While most Corynebacterium species are commonly considered contaminants when isolated from blood, respiratory and urine specimens, additional factors for each source should be considered:
- For blood cultures
- How was the specimen obtained? Was this a venous draw or a line draw?
- The number of positive cultures - how many cultures were positive, were they collected on multiple days, and were the cultures drawn from a line as well as a venous draw?
- Co-morbidities - does the patient have underlying medical conditions that would suggest an infection from an isolate usually considered "normal flora"?
- Other test results - what are the results of the white blood cell count and differential?

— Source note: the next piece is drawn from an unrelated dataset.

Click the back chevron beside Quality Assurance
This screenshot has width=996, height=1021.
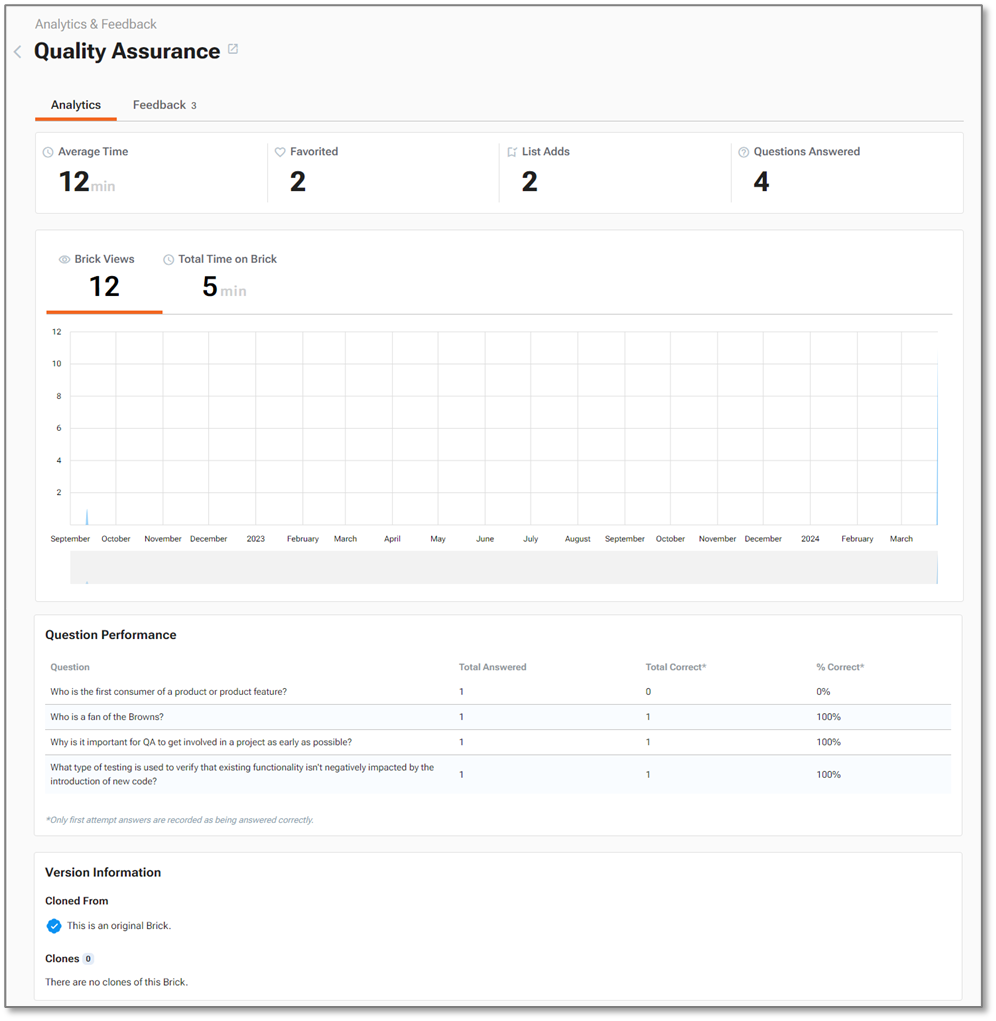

- The clinical condition of the patient - does the body temperature or overall condition of the patient indicate there may be an infection?
- For respiratory specimens
- How was the specimen obtained - is there a chance for normal flora contamination due to collection procedures?

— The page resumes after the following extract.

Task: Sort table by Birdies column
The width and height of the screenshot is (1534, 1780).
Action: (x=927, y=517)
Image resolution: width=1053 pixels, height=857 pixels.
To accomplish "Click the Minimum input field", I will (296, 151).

- Gram stain results - were gram-positive rods seen predominantly in the Gram stain surrounded by or ingested by PMNs?
- Culture results - was the organism isolated pure or predominate on the culture plates? Have there been multiple cultures with the same organism isolated?

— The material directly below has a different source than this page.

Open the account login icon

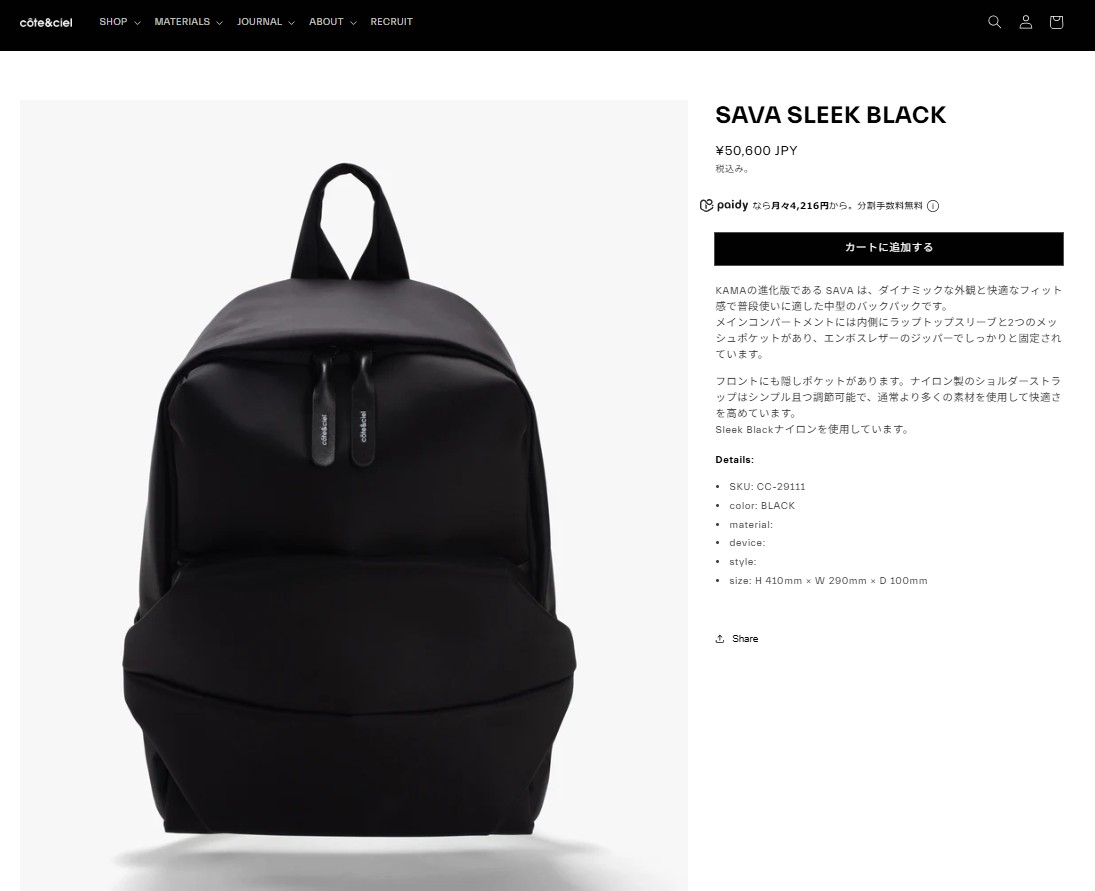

- Chest X-ray - do the radiographic findings indicate infection?
- Co-morbidities - does the patient have underlying medical conditions that would suggest an infection from an isolate usually considered "normal flora"?
- Other test results - what are the results of the white blood cell count and differential?
- The clinical condition of the patient - does the body temperature, change in respiratory status, or overall condition of the patient indicate there may be an infection?
- For urine specimens
- How was the specimen obtained - is there a chance for normal flora contamination due to improper collection procedure?
- If a Gram stain was ordered, were gram-positive rods seen predominately in the Gram stain surrounded by or ingested by PMNs?
- Culture results - was the organism isolated pure or predominate on the culture plates (>100,000 CFU/mL)? Have there been multiple cultures with the same organism isolated?
- Were there positive blood cultures with the same isolate? This may indicate a urosepsis episode.
- Co-morbidities - does the patient have underlying medical conditions that would suggest an infection from an isolate usually considered "normal flora"?
- Consider the clinical condition of the patient - UTI signs and symptoms such as a fever >38°C, suprapubic or costovertebral tenderness with no other cause, frequency, urgency, or dysuria persisting after catheter removal.
- Do urinalysis results correlate with culture?
A bit of detective work at this stage will help in determining how far to go with the workup of the organism and may save time in deducing a patient's true medical condition.